= S v Naidoo =

In S v Naidoo 2003 (1) SACR 347 (SCA); [2002] 4 All SA 710 (SCA), an important case in South African criminal procedure, the appellant had been convicted, along with two other accused, on 13 counts of culpable homicide arising out of an incident where a teargas canister was thrown into a rival nightclub. In the ensuing chaos and stampede 13 of the patrons of the nightclub died.

Just as in the case of murder it is immaterial whether multiple killings were the result of one act (such as throwing a grenade) and as many counts of murder as the number of people who have been killed may be preferred, so too in the case of culpable homicide where multiple deaths have been caused is it immaterial that they were caused by a single negligent act or omission provided only that multiple deaths were a reasonably foreseeable consequence.

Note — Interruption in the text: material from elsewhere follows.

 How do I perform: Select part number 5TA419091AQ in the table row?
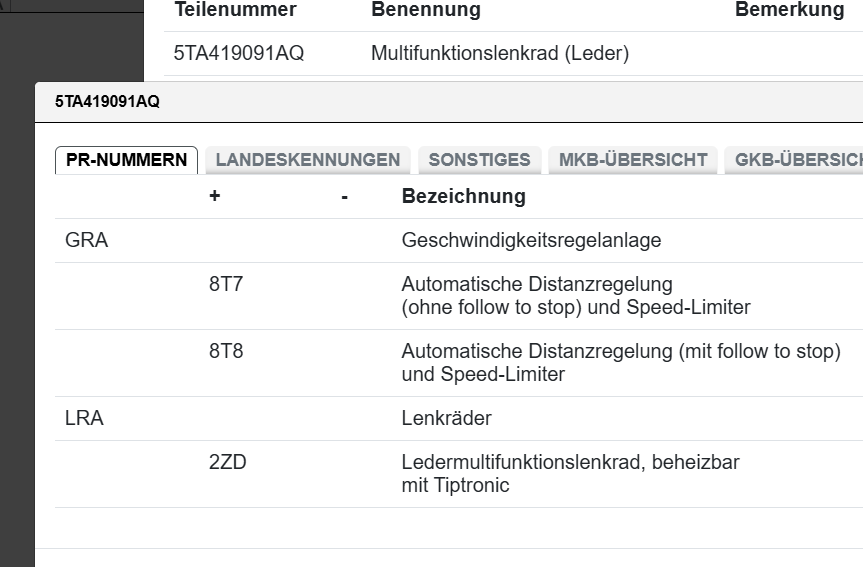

It is the foreseeable and actual consequences of the accused's negligent act which determine whether she or he is liable to be charged with one or more counts of culpable homicide.

The punishable act is by definition the unlawful negligent killing of a human being. The unlawful negligent killing of more than one human being gives rise to more than one punishable act irrespective of whether the negligent act which caused death was a series of different acts or the same single act.

There should be no difference (subject of course to jurisdictional sentencing limitations) in the sentence imposed whether multiple deaths have been the subject of separate counts or combined in one count of culpable homicide. Whether multiple deaths are the subject of a single count or a number of separate counts, the totality of the sentence to be imposed will depend upon the personal circumstances of the accused, the degree of culpability present in both his or her conduct and in the failure to foresee the reasonably possible consequences of that conduct, and the actual consequences of that conduct.

The Court dismissed the appellant's contention that he should have been convicted on only one count of culpable homicide and not on multiple counts.